7. Meta descriptions
The text that shows up right below your page title in the search results is what’s known as a meta description. This description tells the bots which part of the product description to display in the search results. Keep in mind that there’s a 155 character (not word) limitation, so this text needs to be clear and concise, and compel someone to want to visit your website.
In our example, here’s how we would tell the bot what to display below the website title in the search results:
8. Intuitive design
Keep your website design simple, interactive, and optimize your layout for different devices. Consistent appearance across different devices, coupled with ease of navigation, drives up user engagement (how much people interact with your website) and quality score (how important search engines view your website). Fancy page elements that look good but confuse people aren’t SEO friendly and should be avoided.

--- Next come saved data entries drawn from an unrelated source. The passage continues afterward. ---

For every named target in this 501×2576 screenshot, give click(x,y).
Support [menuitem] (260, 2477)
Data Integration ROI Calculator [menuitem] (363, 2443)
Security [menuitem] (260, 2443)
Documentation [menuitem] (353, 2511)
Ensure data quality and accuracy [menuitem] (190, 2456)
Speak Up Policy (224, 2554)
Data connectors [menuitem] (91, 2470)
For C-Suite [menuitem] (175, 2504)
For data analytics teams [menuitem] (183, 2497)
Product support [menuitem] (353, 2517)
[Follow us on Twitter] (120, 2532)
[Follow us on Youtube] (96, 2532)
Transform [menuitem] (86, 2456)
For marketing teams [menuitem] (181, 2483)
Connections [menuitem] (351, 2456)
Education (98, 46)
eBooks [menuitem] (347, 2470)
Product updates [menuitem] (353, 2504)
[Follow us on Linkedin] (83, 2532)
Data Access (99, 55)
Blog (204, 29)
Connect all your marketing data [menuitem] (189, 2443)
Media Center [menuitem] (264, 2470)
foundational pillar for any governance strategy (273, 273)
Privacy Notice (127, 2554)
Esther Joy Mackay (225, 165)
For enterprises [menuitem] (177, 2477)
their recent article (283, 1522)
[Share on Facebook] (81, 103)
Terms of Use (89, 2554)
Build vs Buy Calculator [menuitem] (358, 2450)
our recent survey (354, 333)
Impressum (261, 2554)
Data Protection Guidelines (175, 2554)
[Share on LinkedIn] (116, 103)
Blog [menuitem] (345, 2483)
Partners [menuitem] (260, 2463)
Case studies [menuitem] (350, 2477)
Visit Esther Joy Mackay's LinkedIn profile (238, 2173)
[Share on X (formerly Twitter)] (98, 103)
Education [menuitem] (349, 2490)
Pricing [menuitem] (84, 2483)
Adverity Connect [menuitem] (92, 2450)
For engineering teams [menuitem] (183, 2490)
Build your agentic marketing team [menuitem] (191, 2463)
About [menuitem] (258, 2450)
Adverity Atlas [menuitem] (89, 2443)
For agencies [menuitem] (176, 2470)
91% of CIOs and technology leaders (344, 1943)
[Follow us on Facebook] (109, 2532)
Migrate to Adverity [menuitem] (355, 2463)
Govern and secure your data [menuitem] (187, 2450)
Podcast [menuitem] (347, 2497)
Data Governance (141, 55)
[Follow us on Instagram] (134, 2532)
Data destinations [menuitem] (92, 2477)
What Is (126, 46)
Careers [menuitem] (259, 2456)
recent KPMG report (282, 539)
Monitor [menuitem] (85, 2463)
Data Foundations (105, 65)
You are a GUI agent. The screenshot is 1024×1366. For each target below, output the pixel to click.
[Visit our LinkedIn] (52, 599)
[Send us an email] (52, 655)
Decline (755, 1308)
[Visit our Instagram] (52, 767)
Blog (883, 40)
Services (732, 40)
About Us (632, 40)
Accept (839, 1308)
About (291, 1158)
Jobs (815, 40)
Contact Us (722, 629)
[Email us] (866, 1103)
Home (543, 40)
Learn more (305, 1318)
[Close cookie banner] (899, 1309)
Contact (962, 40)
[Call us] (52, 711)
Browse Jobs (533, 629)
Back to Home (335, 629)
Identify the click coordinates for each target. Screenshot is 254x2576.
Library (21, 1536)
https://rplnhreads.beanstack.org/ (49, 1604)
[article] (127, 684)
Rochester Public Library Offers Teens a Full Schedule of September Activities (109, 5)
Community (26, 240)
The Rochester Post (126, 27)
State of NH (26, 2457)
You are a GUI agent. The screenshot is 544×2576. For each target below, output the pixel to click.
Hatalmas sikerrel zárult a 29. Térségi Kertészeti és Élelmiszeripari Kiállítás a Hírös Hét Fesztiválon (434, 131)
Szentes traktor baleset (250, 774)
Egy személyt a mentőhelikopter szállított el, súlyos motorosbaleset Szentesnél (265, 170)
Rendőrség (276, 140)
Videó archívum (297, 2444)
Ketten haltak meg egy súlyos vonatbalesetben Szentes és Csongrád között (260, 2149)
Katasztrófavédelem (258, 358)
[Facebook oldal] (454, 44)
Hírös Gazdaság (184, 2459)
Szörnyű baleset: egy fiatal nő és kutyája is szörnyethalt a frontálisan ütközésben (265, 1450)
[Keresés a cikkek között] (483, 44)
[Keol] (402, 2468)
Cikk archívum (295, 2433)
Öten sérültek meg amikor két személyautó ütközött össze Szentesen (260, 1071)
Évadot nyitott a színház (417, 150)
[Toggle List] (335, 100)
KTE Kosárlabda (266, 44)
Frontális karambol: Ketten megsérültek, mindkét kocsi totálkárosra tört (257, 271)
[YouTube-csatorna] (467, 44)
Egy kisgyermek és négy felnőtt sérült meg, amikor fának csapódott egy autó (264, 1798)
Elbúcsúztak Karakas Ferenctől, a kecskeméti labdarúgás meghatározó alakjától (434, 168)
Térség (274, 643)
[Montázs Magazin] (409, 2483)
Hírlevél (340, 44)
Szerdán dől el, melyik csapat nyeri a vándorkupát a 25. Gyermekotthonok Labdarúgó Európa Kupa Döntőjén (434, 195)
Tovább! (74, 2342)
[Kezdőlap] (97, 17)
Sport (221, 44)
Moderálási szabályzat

Your design elements should also include helpful metadata whenever applicable so that your website is as bot friendly as possible. Flash applications, media files, and other non-textual content should have clear alt text descriptions and proper internal linking structure.
9. A good linking strategy
As previously discussed, backlinks are important. Equally important are on-page links. Use relevant anchor text to link to other pages on your website wherever applicable. At the end of the day, your goal – outside of generating sales – should be to keep people on your website for as long as possible since the longer they are there, the more likely they are to take a specific action, whether it’s:
- Purchasing a product or service
- Requesting more information
- Joining your newsletter
- Following you on social media sites like Facebook, Twitter, Instagram, and LinkedIn, which will up the ante on your social media marketing efforts
Plus, by hyperlinking to other pages on your website, you’ll continue to build trust and establish your authority.
10. Site speed and page load times
Flash-based content that takes longer to load, as well as scripts and apps that make people wait for more than 4 seconds, are all SEO buzz-kills, especially after Google’s algorithm update in July of 2018, which emphasizes site speed and page load times.
Unfortunately, the pain of slow load times doesn’t stop with SEO:
- 40% of consumers will leave a website that takes longer than 3 seconds to load
- This number jumps to 53% on mobile
- For every second there’s a delay, conversions are reduced by roughly 7%
The quicker your pages load, the higher the probability of longer user engagement. So keep your code simple and precise, check your website load speeds regularly and identify page elements that are causing lags by using free online tools like PageSpeed Insights. Remove unnecessary baggage that slows down your website.
11. Social media sharing
Use social media to your advantage by incorporating plugins that allow people to easily share your web pages and product content across different social media forums. This acts as a built-in SEO feature that’ll improve both brand and product awareness.
Go forth with confidence
Search engines are intermediary tools that help potential customers find your business online. SEO is the first step in making your presence known via the Search Engine Results Pages (SERPs).
By following all of the tips we’ve outlined above, you will see an increase in traffic to your website because your business is easier to find. And the on-page SEO tips we’ve shared will improve end-user experience once people are actually on your website so that they stay there once they get there.
At the end of the day, good search ranking boosts your business’ performance, widens your customer base, drives up revenue and helps you scale up your operations.